MINNEAPOLIS (WCCO) — WCCO is going inside the day-to-day hunt to find a northwest Wisconsin girl.
It’s been 25 days since Jayme Closs disappeared, and her parents were killed.
Now, we’re digging deeper into other crimes in that area, the dozens of criminals investigators checked out first and the role social media is playing in a case that has terrorized a small town. The Barron County Sheriff’s Department is still getting dozens of tips a day in Jayme Closs’s case.
People have called in sightings of the teenager from across the country. Most tips are able to be checked out within hours and still no sign of her.
“Why, why, why is the question,” Barron County Sheriff Chris Fitzgerald said.
The day starts at 8:30 every morning with that question looming among a team of investigators huddled inside a briefing room inside the Barron County Law Enforcement Center.
“At 1 p.m. or 2 p.m. we have a phone conference with FBI and DCI in Milwaukee, Green Bay, Eau Claire, wherever agents happen to be they stop what they’re doing and get in on this phone call,” Sheriff Fitzgerald said.
Sheriff Fitzgerald explains the process behind the thousands of interviews they’ve conducted so far.
“You look at family, you look at relatives, you look at coworkers, sex offenders,” he said.
WCCO found 23 sex offenders living within three miles of Jayme Closs. A number considered high in a town of just more than 3,400 people.
But, the sheriff says so far everyone they’ve talked to has fully cooperated.
“What they’re doing now is going over that information, making sure two plus two equals four. Seems simple but if two plus two doesn’t equal four on an interview then we go back and interview again,” Sheriff Fitzgerald said.
Before the murder and kidnapping at the Closs home, Sheriff Fitzgerald’s department was focused on another crime that has crippled this area.
“Meth was our No. 1 issue in Barron County. That led to property crimes that led to domestic abuse that led to child abuse,” he said.
The county is ranked third in the state for the highest meth use, even against much more populated areas. Eighty percent of Barron’s jail population is doing time for a meth-related crime. But, investigators don’t see any connection at this time.
They are focused on forensic testing. For the last week, Wisconsin’s crime lab has tested 40 pieces of potential evidence a day.
“As of now we just don’t have any good physical evidence either which is another frustrating part of this case,” Sheriff Fitzgerald said.
That includes already 80 pieces of separate videos or pictures from homes and businesses along Highway 8 from that night. Investigators have also kept a close eye on social media.
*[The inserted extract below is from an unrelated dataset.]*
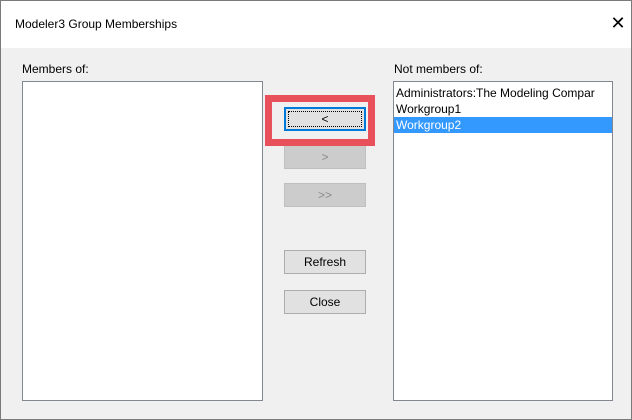 Image resolution: width=632 pixels, height=420 pixels. What do you see at coordinates (316, 24) in the screenshot?
I see `title-bar: Modeler3 Group Memberships ✕` at bounding box center [316, 24].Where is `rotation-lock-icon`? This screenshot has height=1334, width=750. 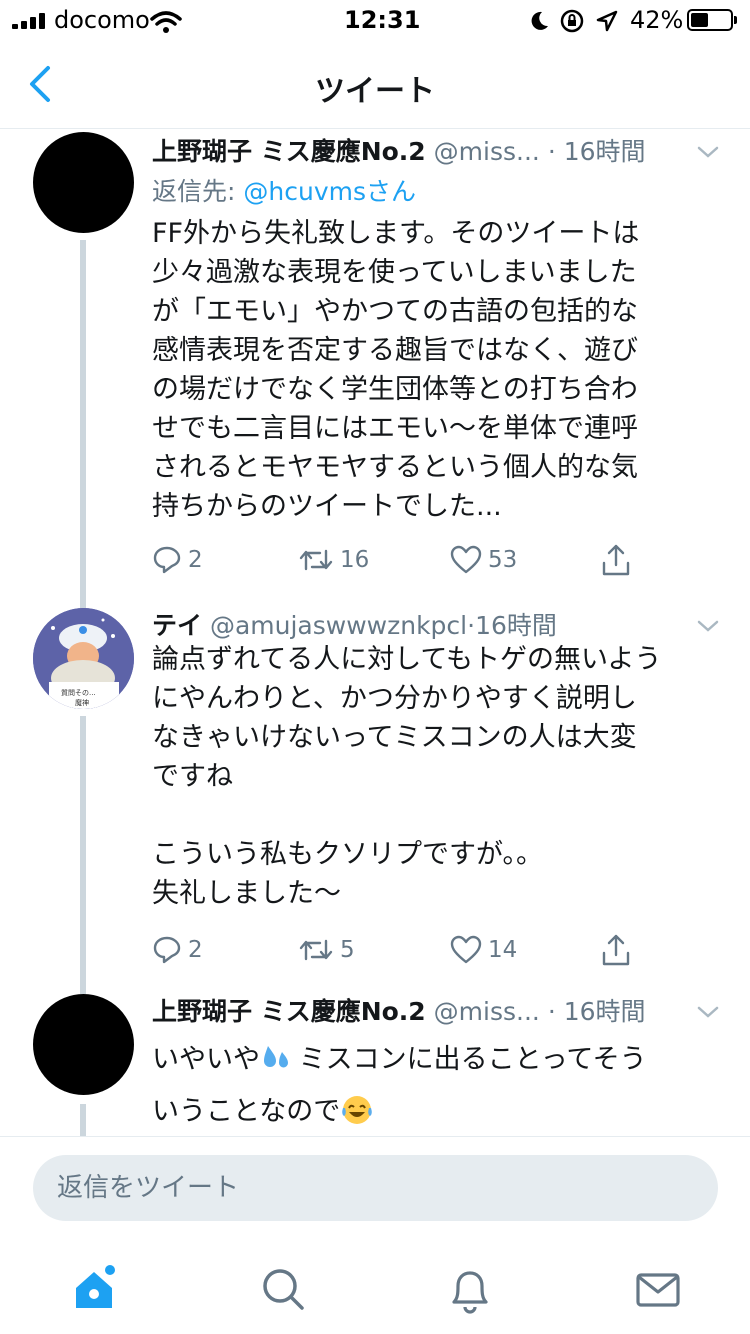
rotation-lock-icon is located at coordinates (572, 21).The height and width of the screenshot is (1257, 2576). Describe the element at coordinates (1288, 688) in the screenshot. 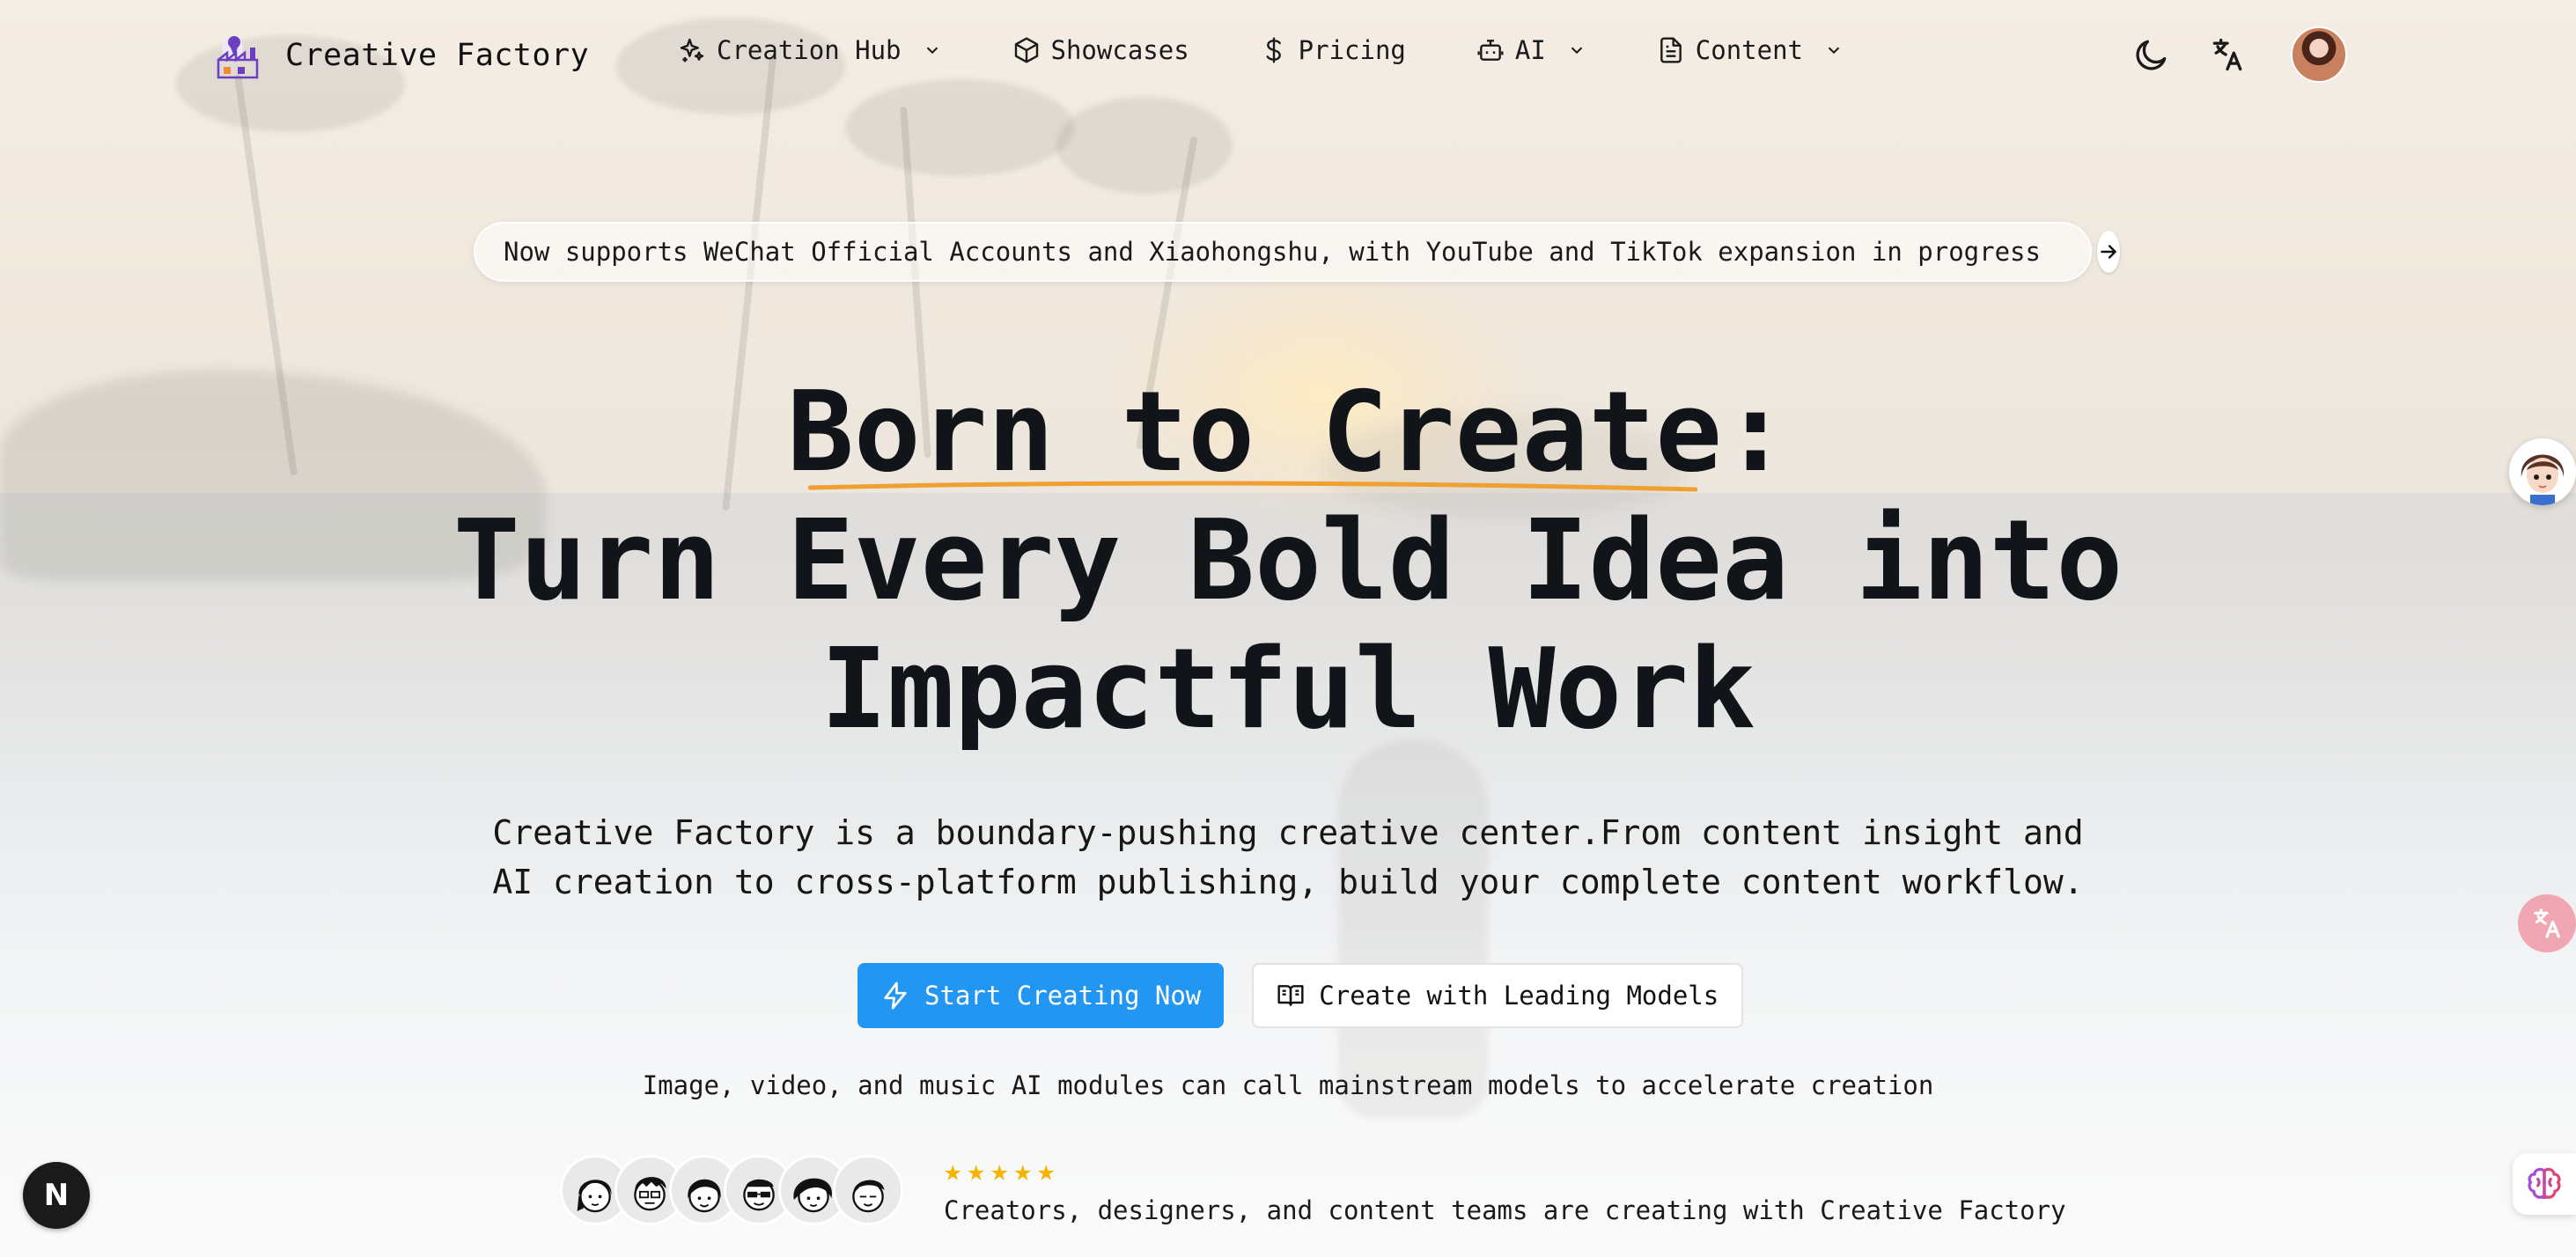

As Facebook groups pop up, Fitzgerald says investigators check every post.
As a small community waits to welcome the shy girl they’ve come to know, home.
“She was one of the good ones if you want to call it that,” Sheriff Fitzgerald said.
Four state troopers have been brought into help assist the county search for the vehicles possibly involved in this case. Sheriff Fitzgerald also made some comparisons to Jacob Wetterling’s disappearance.
As the years passed, there was concern that case grew too big and too soon. Fitzgerald says that’s been difficult here with the more than 2,000 tips to sort through. Now, they’re trying to slow things down a bit to take a closer look at anything they may have missed.